The true power of CrossFit and the true measure of CrossFit’s worth is STILL the fact that CrossFit really IS for everyone. It’s not the “man bites dog” phenomenon of a victor at the Regionals coaching and cheering for the stragglers, it’s the fact that the faster and stronger do that at every CrossFit class at every Affiliate every day. Allison Belger talks about the shared struggle as the foundation for our community and this is partly true; what builds the community is the support that radiates from the fittest to the still unfit, the message that you really can share this sruggle with us.
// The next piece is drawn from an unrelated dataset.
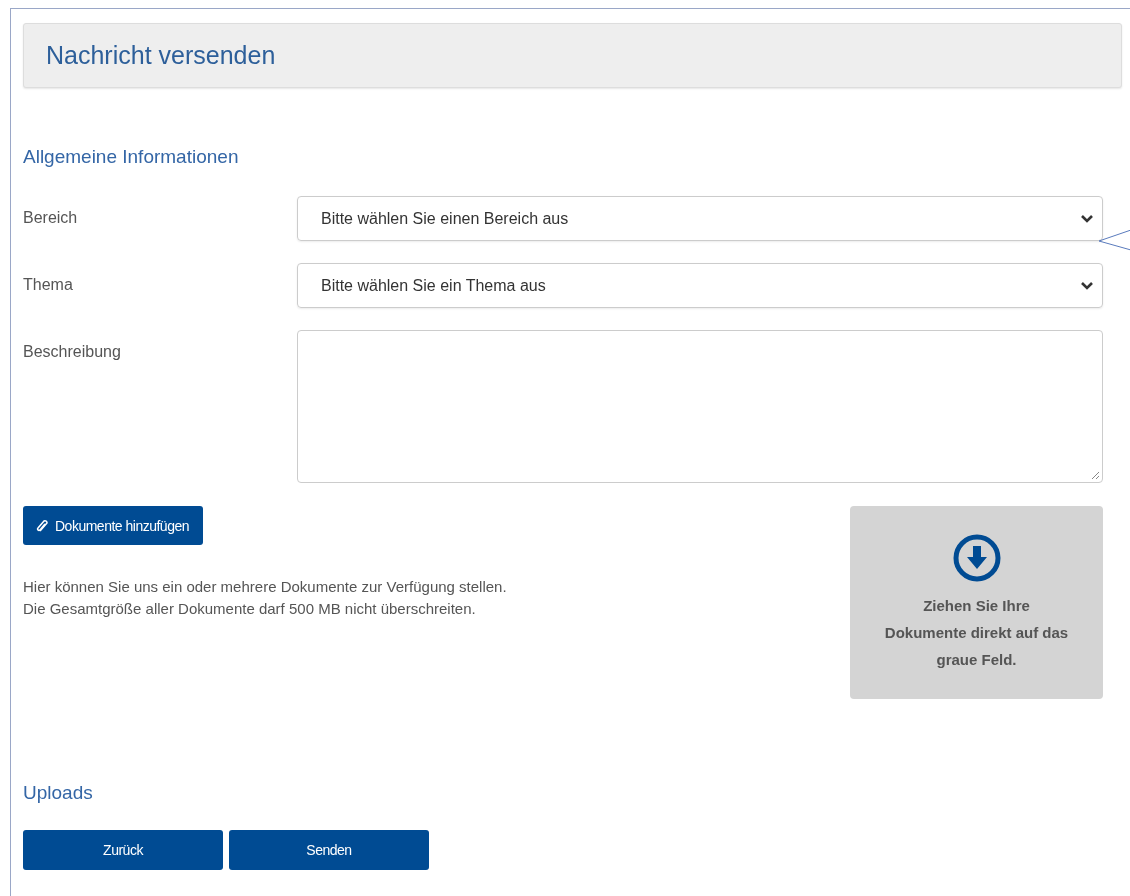 This screenshot has width=1130, height=896. Describe the element at coordinates (700, 218) in the screenshot. I see `dropdown-field: Bitte wählen Sie einen Bereich aus` at that location.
The community is functional in much the same way that our movements are functional, from core (members and owners) to extremity (visitors, newcomers).

While we are all blessed (or cursed) with different abilities and potentials we shouldn’t forget that we were all once new to this wonderful CrossFit thing, too. The beauty of it all is that we are still more alike than we are different despite the fact that there are now so many more of us. Wanna know my “Fran” time or 1RM Deadlift before I jump into your 5:30 class as a visitor? Sure. No problem. Just use it to figure out how I’m gonna fit in, not wether I’m gonna be allowed.

Because ya never know, if you do I might be sitting right next to you at the Regionals cheering for that woman in your Box who kicked my a$$ in the WOD and then stood right next to me and cheered me on to the finish.